Statements contained in this Item 2, Managements Discussion and Analysis of Financial Condition and Results of Operations (MD&A) and elsewhere in this Form 10-Q, which are not historical facts, may be forward-looking statements. Such statements are subject to risks and uncertainties that could cause actual results to differ materially from those projected. In particular, changes in general economic conditions, including significant rates of inflation and fluctuations in interest rates may result in reduced returns on invested capital. The Companys performance is subject to risks relating
to borrower defaults and the creditworthiness of its borrowers. Investors are cautioned not to attribute undue certainty to these forward-looking statements, which speak only as of the date of this Form 10-Q. We undertake no obligation to publicly release any revisions to these forward-looking statements to reflect events or circumstances after the date of this Form 10-Q or to reflect the occurrence of unanticipated events, other than as required by law.
Plan of Operations
The offering of ATEL Growth Capital Fund 8, LLC (the Company or the Fund) was granted effectiveness by the Securities and Exchange Commission as of August 20, 2012. The offering will continue until the earlier of a period of two years from that date or until sales of Units to the public reach $75,000,000.
As of November 14, 2012, subscriptions for the minimum number of Units (120,000, representing $1,200,000), excluding subscriptions from Pennsylvania investors, had been received and the Fund requested subscription proceeds to be released from escrow. On that date, the Company commenced initial operations. Pennsylvania subscriptions are subject to a separate escrow and are released to the Fund only at such time as total subscription proceeds received by the Fund from all subscribers, including the escrowed Pennsylvania subscriptions, equal to not less than $3,750,000 in gross proceeds. Total contributions to the Fund exceeded
$3,750,000 on March 13, 2013, at which time a request was processed to release the Pennsylvania escrowed amounts.
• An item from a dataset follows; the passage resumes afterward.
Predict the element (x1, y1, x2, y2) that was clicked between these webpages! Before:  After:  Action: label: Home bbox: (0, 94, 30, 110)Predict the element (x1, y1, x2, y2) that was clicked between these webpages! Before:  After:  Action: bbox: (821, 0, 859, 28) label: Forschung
As of September 30, 2013, cumulative contributions, net of rescissions and related distributions paid, totaling $7,907,310 (inclusive of the $500 initial Members capital investment) have been received. As of such date, a total of 790,731 Units were issued and outstanding. The Fund is actively raising capital and, as of October 31, 2013, has received cumulative contributions, net of rescissions and related distributions paid, in the amount of $8,625,510 (inclusive of the $500 initial Members capital investment).
The Company reported net income of $72,289 and a net loss of $27,594 for the respective three and nine months ended September 30, 2013.
The net income for the three months ended September 30, 2013 was a result of total revenues of $153,116 offset, in part, by total operating expenses of $80,827. Total revenues were primarily comprised of $52,727 of interest income (including amortization of net note origination costs and discounts) derived from the Funds investments in notes receivable, $49,911 of gain from the net exercise of warrants, and $46,452 of gain from the early termination of certain notes receivable. Combined, such revenues represent approximately 97% of total revenues. Total expenses mostly consisted of $38,019 of acquisition expenses related
to loan originations, $16,326 of costs reimbursed to affiliates, $10,241 of other expense related to administrative expenses, and $5,662 of outside services costs which were primarily associated with printing services.
The net loss for the nine months ended September 30, 2013 was comprised of total expenses amounting to $285,852 offset, in part, by total revenues of $258,258. Total expenses mostly consisted of $185,096 of acquisition expenses related to loan originations, $41,659 of costs reimbursed to affiliates, $17,405 of other expense primarily related to investor communications and administrative expenses, and $14,330 of outside services related to printing services. Combined, such expenses represent approximately 90% of total expenses. Total revenues mostly consisted of $149,331 of interest income (including amortization of net note
origination costs and discounts) derived from the Funds investments in notes receivable, $49,911 of gain from the net exercise of warrants, and $46,452 of gain from the early termination of certain notes receivable.